= Directions for this task =
Scan the entries for lines with the word "location" and copy those lines.
*** Provided information Section Begins ***
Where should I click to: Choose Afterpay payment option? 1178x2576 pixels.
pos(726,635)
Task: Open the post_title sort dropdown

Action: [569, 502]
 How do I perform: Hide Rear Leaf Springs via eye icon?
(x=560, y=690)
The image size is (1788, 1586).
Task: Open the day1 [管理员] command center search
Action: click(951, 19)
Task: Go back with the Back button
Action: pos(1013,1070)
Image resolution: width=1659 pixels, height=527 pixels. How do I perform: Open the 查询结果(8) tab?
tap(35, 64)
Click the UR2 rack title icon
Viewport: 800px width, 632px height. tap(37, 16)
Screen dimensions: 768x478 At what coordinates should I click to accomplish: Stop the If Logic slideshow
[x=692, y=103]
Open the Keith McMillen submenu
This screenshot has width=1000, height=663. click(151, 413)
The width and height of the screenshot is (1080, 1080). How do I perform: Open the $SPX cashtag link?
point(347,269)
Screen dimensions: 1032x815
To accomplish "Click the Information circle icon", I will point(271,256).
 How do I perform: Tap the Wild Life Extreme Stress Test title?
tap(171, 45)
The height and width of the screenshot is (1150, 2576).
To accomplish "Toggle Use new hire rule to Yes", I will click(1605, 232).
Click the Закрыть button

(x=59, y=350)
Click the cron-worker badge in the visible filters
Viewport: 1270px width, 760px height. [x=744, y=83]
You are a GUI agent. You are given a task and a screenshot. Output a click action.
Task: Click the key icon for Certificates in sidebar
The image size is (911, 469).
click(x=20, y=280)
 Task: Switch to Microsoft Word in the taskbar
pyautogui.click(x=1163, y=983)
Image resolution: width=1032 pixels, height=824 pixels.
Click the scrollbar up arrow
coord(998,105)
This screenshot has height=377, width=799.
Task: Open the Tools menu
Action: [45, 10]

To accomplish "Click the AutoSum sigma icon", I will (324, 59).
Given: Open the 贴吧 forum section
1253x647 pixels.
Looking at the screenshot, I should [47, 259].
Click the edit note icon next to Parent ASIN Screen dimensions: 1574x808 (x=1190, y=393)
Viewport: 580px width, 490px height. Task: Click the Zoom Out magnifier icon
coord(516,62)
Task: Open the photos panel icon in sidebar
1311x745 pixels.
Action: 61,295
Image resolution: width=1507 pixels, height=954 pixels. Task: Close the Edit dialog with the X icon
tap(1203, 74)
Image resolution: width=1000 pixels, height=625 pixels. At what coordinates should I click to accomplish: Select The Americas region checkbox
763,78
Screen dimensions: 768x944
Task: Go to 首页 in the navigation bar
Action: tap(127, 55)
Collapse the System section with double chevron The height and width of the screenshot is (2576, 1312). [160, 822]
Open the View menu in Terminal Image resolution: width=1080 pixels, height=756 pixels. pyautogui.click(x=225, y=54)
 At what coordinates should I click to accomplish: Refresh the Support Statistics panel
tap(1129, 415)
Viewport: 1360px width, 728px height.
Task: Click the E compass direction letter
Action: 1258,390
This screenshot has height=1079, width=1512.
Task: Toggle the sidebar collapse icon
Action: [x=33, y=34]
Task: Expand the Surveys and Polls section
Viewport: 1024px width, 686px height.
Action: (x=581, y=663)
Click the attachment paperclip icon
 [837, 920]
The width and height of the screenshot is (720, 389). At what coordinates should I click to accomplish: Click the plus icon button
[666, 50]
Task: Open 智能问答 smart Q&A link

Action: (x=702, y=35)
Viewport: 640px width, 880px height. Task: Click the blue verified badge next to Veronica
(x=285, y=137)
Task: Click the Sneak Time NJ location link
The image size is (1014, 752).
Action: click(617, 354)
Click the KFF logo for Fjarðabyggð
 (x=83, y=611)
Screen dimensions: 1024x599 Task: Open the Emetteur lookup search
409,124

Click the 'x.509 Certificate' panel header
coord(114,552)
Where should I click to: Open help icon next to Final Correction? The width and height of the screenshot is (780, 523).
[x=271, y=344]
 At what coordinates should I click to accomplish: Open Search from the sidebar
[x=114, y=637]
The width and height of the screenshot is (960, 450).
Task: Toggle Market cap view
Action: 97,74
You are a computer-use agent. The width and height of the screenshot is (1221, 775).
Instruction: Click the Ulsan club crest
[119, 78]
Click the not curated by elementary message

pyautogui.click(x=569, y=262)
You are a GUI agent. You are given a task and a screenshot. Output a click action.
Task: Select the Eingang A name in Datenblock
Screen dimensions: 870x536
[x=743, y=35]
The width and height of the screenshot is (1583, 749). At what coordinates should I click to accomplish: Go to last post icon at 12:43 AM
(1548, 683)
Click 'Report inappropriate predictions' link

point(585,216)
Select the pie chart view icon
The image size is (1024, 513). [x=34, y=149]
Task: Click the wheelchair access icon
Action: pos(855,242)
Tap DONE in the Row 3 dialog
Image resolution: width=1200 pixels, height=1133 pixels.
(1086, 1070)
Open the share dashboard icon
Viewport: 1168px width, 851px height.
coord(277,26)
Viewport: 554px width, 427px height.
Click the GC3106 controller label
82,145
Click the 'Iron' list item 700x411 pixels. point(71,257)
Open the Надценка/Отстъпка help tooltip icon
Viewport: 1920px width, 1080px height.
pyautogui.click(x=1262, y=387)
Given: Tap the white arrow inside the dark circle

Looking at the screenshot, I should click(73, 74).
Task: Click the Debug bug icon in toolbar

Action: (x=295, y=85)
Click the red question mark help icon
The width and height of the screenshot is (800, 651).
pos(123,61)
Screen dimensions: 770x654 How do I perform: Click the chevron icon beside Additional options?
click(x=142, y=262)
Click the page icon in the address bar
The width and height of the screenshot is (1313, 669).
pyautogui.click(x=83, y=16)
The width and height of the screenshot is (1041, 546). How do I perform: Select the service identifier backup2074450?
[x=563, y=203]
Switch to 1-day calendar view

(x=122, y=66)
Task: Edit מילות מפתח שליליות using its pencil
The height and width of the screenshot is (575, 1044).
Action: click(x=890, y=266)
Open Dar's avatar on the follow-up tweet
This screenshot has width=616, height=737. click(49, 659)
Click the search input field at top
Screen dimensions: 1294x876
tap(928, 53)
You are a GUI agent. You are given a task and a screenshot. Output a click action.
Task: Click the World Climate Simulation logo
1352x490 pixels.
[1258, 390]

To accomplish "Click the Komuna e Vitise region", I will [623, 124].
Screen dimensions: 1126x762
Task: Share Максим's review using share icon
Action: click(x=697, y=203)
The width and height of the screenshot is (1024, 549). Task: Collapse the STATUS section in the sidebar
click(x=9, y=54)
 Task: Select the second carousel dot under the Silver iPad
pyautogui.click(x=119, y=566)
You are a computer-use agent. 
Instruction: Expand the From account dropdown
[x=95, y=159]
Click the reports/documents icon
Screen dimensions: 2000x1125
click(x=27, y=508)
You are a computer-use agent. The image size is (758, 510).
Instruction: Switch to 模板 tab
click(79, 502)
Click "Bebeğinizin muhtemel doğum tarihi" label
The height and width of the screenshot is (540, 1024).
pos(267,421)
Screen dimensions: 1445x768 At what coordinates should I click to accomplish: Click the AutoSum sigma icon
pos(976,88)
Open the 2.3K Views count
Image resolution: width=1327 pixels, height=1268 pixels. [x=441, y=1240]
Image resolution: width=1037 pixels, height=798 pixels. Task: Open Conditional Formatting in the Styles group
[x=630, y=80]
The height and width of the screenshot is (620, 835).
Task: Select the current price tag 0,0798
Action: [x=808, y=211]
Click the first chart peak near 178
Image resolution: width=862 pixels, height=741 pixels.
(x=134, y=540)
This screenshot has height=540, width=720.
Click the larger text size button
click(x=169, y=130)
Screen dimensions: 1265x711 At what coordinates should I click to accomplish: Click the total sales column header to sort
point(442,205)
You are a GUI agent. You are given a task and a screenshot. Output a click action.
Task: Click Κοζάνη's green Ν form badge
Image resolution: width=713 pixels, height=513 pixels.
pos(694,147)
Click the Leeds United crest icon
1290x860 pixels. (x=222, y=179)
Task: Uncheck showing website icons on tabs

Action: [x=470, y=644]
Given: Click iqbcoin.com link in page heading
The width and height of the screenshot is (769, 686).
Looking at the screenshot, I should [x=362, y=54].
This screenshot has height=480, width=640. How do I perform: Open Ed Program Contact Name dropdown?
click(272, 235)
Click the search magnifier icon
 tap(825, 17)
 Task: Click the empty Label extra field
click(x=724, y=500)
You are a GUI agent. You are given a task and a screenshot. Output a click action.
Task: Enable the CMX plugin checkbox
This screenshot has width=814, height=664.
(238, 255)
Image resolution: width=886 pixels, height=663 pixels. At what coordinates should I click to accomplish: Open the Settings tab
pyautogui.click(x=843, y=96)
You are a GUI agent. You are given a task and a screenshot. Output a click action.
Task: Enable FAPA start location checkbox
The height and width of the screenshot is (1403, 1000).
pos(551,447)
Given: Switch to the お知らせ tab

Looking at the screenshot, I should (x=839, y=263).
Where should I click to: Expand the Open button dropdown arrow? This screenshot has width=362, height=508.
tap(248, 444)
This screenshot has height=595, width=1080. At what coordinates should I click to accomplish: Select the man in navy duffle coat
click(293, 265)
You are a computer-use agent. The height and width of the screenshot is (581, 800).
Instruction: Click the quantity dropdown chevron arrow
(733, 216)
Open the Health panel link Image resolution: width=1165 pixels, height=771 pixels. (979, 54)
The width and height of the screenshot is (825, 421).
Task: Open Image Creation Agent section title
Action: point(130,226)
*** Provided information Section Ends ***
= Response =
Task: Click the Sneak Time NJ location link
Task: Enable FAPA start location checkbox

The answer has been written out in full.